This invention relates to laser light and more particularly relates to beam splitters for splitting an input laser beam from a single source into multiple output laser beams. The invention more particularly relates to such beam splitters having output beams suitable for being directed to a fiber optic coupler and the use of beams from the fiber optics for therapeutic treatment, such as photodynamic therapy where an undesirable area on a patient, e.g. a tumor, is exposed to a laser beam after absorption by the tumor of a photosensitizing agent such as a porphyrin derivative. More particularly photodynamic therapy is based upon accumulation in tumors of a photosensitizing drug that is activated by visible light to produce a locally cytotoxic agent. For example PHOTOFRIN.RTM., a porphyrin derivative approved for clinical use in the United States, Canada, Europe, and Japan, is activated by 630 nm light. Typically, light emitted from a tunable laser is delivered to a lesion by an optical fiber.
A problem associated with laser medical procedures, e.g. photodynamic therapy, is that often numerous areas on the same patient in fact require treatment. Time involved in setting up and individually treating each of the numerous areas by a single laser source can be extensive often exceeding the useful life of injected photosensitizing compound. Further, sequential treatment results in high cost due to time involved for trained personnel and inefficient use of costly equipment as well as significant discomfort on the part of the patient. It is of course possible to provide multiple laser generators so that multiple areas can be simultaneously treated. Unfortunately, however, the cost for providing multiple laser generators for a single patient treatment is prohibitive.
It is known that laser beams can be split by beam splitters that comprise a partially reflective and partially transparent surface so that an incident laser beam is partially reflected and partially transmitted so that the beam is effectively split into two parts. Unfortunately, there has been no way to practically, consistently or economically commercially manufacture such surfaces so that they all will reflect 50 percent of the beam energy and transmit 50 percent of the beam energy at the same particular incident angle (the angle of the beam to the surface that splits the beam energy in half).

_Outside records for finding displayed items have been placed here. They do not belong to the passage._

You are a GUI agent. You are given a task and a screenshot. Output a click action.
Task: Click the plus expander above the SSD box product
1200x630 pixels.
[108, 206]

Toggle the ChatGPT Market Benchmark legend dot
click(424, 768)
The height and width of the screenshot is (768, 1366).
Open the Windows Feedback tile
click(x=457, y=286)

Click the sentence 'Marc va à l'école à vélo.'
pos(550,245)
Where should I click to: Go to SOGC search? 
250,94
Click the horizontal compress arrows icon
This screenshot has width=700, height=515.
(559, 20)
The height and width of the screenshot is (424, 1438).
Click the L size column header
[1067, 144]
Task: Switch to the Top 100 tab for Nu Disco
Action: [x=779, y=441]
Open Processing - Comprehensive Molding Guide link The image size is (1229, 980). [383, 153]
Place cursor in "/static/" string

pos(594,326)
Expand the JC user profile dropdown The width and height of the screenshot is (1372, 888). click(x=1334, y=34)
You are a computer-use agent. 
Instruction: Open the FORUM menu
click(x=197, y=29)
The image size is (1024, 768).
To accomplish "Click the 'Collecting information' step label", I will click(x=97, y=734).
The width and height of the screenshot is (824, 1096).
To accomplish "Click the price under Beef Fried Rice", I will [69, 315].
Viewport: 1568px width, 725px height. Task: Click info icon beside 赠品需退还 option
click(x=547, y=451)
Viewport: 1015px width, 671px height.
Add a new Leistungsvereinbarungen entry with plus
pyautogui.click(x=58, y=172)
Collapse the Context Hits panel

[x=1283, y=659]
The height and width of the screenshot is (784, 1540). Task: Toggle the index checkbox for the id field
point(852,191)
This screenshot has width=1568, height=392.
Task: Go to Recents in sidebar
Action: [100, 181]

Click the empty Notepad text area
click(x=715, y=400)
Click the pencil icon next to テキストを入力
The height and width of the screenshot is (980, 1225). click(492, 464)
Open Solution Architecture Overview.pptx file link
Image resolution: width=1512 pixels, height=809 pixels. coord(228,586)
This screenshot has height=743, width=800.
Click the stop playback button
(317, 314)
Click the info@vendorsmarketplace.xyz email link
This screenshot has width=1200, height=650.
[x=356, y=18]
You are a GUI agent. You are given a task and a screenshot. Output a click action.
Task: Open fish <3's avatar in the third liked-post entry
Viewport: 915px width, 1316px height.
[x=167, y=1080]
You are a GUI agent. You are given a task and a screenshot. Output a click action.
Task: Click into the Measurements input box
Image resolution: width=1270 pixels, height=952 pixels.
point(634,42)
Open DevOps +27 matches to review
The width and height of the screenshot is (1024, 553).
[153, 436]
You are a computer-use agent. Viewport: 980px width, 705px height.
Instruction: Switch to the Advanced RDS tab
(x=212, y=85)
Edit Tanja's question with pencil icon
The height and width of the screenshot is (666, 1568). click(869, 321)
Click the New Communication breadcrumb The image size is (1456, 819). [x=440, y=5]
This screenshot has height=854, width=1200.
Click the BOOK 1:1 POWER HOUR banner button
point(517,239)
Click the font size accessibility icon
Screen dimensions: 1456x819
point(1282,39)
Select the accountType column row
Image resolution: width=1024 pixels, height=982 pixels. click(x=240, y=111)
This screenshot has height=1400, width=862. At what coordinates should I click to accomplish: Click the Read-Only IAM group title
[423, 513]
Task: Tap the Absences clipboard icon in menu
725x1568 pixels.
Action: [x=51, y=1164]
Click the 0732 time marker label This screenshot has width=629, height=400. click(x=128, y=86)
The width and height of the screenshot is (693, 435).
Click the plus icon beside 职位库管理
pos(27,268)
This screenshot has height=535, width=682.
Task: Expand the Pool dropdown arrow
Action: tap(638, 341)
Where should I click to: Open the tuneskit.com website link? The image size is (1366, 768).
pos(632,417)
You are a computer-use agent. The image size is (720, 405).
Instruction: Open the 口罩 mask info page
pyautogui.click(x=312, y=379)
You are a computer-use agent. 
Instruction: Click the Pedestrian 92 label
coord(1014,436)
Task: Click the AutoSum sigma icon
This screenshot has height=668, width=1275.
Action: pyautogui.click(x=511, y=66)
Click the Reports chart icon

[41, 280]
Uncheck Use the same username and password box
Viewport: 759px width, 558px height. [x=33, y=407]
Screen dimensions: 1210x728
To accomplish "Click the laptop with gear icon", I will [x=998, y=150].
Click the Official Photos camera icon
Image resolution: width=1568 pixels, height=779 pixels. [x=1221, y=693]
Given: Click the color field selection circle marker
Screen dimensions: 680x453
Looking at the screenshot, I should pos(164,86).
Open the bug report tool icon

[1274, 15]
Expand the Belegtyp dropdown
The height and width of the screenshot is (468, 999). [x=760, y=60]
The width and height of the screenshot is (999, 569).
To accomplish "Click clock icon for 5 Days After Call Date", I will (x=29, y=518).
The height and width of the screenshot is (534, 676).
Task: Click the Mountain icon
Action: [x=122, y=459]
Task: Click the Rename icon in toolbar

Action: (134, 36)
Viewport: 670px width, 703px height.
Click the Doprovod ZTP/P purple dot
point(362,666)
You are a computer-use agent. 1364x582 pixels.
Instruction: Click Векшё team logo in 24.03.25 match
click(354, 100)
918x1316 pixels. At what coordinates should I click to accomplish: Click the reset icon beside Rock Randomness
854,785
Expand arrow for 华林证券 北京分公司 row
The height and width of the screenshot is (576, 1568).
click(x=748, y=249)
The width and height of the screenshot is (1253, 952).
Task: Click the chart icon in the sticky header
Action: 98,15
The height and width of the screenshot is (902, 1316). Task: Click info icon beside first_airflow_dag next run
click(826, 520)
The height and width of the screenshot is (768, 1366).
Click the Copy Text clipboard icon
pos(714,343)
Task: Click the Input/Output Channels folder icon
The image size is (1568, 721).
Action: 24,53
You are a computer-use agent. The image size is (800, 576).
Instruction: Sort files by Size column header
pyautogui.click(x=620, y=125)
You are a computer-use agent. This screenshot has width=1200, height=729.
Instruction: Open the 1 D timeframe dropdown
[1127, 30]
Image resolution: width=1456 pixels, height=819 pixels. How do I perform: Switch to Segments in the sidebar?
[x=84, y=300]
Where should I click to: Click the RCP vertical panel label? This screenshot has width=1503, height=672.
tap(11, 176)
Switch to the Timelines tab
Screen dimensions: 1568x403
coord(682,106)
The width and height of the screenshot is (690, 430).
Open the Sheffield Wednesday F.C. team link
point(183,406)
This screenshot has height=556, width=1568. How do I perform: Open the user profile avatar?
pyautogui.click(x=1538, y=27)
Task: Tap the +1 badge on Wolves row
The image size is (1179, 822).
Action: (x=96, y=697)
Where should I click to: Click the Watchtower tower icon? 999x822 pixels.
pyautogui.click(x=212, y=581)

The manufacture of a beam splitter apparatus for more than two output beams thus would have been very difficult since the manufacturing process would have to take the particular incident angle of each individual beam splitter into consideration which requires the calculation of numerous angles of reflection and resulting various alignments and does not permit the use of any kind of standardized set angle hardware within the apparatus. The assembly of such a multiple beam splitter thus would have been tedious, time consuming and unacceptably expensive.
It has thus not been possible to easily and inexpensively manufacture a beam splitter to form four or more output beams where the output beam energies are within ten percent of each other and certainly not within five percent or less of each other.